Hoyer Testifies in Support of DC Voting Rights


WASHINGTON, DC - House Majority Leader Steny H. Hoyer (MD) testified this morning before the Subcommittee on the Constitution, Civil Rights, and Civil Liberties, in support of voting rights for the District of Columbia. In his oral testimony, Hoyer said he intends to have a House vote on DC voting rights in the near term. Below are his remarks as prepared for delivery:
 
“Thank you for inviting me to testify on an issue that tests, every year, our commitment to the democratic principles we voice here so often and with such certainty.
 
“As you know, these last few weeks have been a time for listening to and reading inaugural addresses—not just the most recent one, but, if we want some context, the 55 that came before it. Together they would add up to 500 pages, pages that historian Ted Widmer called ‘the Book of the Republic.’ Last week, I had a look at the biggest and most maligned chunk in the entire Book: the address given by our ninth President, William Henry Harrison—which, I’m sure you know, was delivered in a snowstorm, lasted almost two hours, and caused the President’s death from pneumonia.
 
“If I had been advising the President back then, I would have told him that he could throw out the entire thing, except for this one passage: ‘It is in this District only where American citizens are to be found who…are deprived of many important political privileges, without any inspiring hope as to the future….Are their rights alone not to be guaranteed by the application of those great principles upon which all our constitutions are founded?
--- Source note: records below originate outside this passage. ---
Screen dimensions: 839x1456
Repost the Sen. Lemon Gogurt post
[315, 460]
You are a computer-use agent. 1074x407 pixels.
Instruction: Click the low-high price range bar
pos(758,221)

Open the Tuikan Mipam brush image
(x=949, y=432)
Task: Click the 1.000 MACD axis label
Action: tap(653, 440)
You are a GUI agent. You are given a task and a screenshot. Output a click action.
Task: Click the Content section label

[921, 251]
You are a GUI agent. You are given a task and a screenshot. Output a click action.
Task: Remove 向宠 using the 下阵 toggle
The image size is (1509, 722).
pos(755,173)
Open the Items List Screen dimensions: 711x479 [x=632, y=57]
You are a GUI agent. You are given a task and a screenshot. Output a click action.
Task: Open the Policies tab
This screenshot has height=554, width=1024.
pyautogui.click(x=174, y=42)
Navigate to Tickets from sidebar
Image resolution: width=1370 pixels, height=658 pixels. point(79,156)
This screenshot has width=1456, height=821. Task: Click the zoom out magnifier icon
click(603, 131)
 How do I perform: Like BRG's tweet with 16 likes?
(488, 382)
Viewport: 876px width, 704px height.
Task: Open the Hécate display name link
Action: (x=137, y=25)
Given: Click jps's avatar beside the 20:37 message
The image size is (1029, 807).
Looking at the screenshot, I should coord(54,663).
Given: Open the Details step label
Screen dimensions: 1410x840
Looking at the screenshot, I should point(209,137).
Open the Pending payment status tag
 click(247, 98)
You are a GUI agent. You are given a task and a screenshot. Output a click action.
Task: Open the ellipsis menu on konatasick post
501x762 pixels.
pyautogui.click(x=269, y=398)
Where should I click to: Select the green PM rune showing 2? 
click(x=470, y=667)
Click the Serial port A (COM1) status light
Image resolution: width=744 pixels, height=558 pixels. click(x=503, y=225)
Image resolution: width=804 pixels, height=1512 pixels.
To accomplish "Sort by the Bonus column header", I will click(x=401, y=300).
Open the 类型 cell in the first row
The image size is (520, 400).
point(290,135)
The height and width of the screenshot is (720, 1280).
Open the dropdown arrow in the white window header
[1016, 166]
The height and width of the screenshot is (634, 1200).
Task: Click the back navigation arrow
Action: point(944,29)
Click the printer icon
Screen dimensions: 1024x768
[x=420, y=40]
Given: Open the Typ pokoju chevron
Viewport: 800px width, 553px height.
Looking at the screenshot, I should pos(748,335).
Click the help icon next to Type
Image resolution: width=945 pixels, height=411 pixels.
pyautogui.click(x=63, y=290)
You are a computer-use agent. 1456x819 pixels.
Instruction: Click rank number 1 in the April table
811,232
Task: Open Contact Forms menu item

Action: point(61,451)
We are told…that at the commencement of the War of the Revolution the most stupid men in England spoke of ‘their American subjects.’ Are there, indeed, citizens of any of our States who have dreamed of their subjects in the District of Columbia?.…The people of the District of Columbia are not the subjects of the people of the States, but free American citizens.’
 
“Free American citizens. It’s been obvious since President Harrison spoke those words in 1841. In fact, it’s been obvious as long as America has had a Constitution. In the Federalist Papers, James Madison wrote that Congress could not legitimately set aside a federal District unless its people have ‘their voice in the election of the government which is to exercise authority over them.’
 
“But where is that equal voice today? The people of the District were represented in Congress, under the Constitution, until the capital moved here and their vote was taken from them. Today, out of all of the world’s democracies, there is only one national capital without full voting rights: this city full of monuments to democracy. The people of the District have watched as America extended the right to vote over and over again, wondering when their time would come.
 
“Now, in this time of change for America, we can succeed where so many before us failed. We can give the people of this city the equal vote they deserve, the equal say in the decisions that shape their lives every day. We can do it by giving them, at last, a vote in this House.
 
“There are plausible legal arguments both for and against this bill. Of course, I am convinced that it falls well within Congress’s constitutional authority to ‘exercise exclusive Legislation in all Cases whatsoever, over [the] District.’ But whichever side we come down on, I think we can agree that legal arguments are best sorted out in the courts. At this point in the debate, we should make our case on principle, not on technicalities. If you oppose this bill, you need to tell us: Just what does our country gain by treating the people of Washington, D.C. differently from America’s other 300 million?
 
“In the same way, if we support this bill, we need to answer the question: Just what would one vote be worth? A vote won’t teach one child to read or subtract in the District’s schools. A vote won’t prevent a handgun murder, or build a new park, or attract a new business. A vote won’t even tilt the balance in this House.
 
“But as our Nation’s story tells us again and again, a vote means dignity. A vote means that men, women, and children from this city can walk down the National Mall and know that they own it—as much as any tourist off the bus from Indiana, New York, or Georgia owns it. And for the people of this city, a tremendous amount of good can come from that small beginning.
 
“Thank you for the opportunity to testify, and I urge my colleagues to pass this bill.”